I’m fortunate that my line-manager enthusiastically consumes educational discourse and we over the last few weeks we have commonly returned to Mark Enser’s ‘Teaching is Simple’ post. RIAT makes so much sense as a recipe for learning and has become the blueprint for what I am trying to achieve consistently in my own teaching and, in time, across my faculty. However, my weakness is definitely the ‘application’ phase. Once I have ‘delivered’ the instruction I am in too much of a rush to get to the test phase that I am not facilitating the opportunity for understanding to ferment. Time pressures have a habit of overriding what I know to be the most effective method for achieving actual learning.

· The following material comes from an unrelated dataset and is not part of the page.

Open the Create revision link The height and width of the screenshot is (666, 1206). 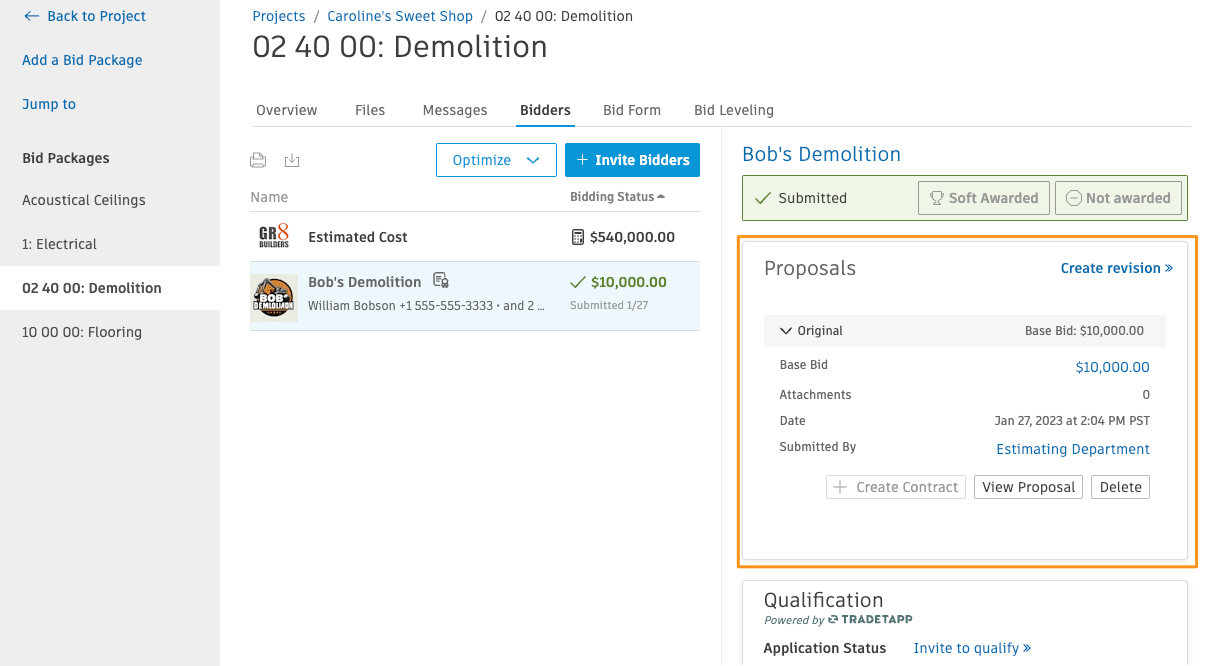(x=1116, y=268)
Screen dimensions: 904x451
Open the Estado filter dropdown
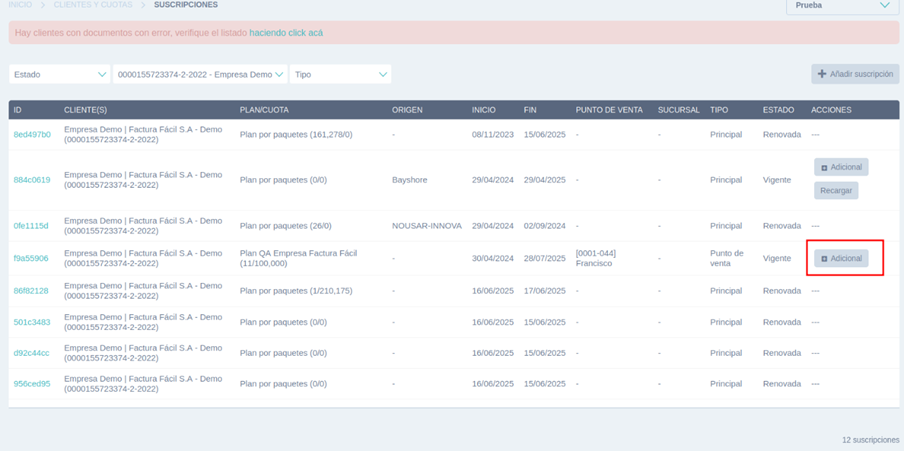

As a result of this, I have been deliberately seeking out ideas and resources to build in thought-provoking activities to my lessons where the knowledge can be applied without the spectre of assessment. I want my students to think without a numerical outcome. A couple of approaches I have tried out with encouraging results has been the Rubiks Cube (c/o @MrFitz) and the Extentometre (c/o @KKNTeachLearn). These are deceptively simple strategies that engage students with making decision about how to deply the knowledge they have collected and ultimately making evaluative judgments based on their understanding. They are accessible for all students and have led to really interesting outcomes.Put simply; these activities encourage students to ‘think.’
Now that has to be more valuable than having all my assessments marked in a week.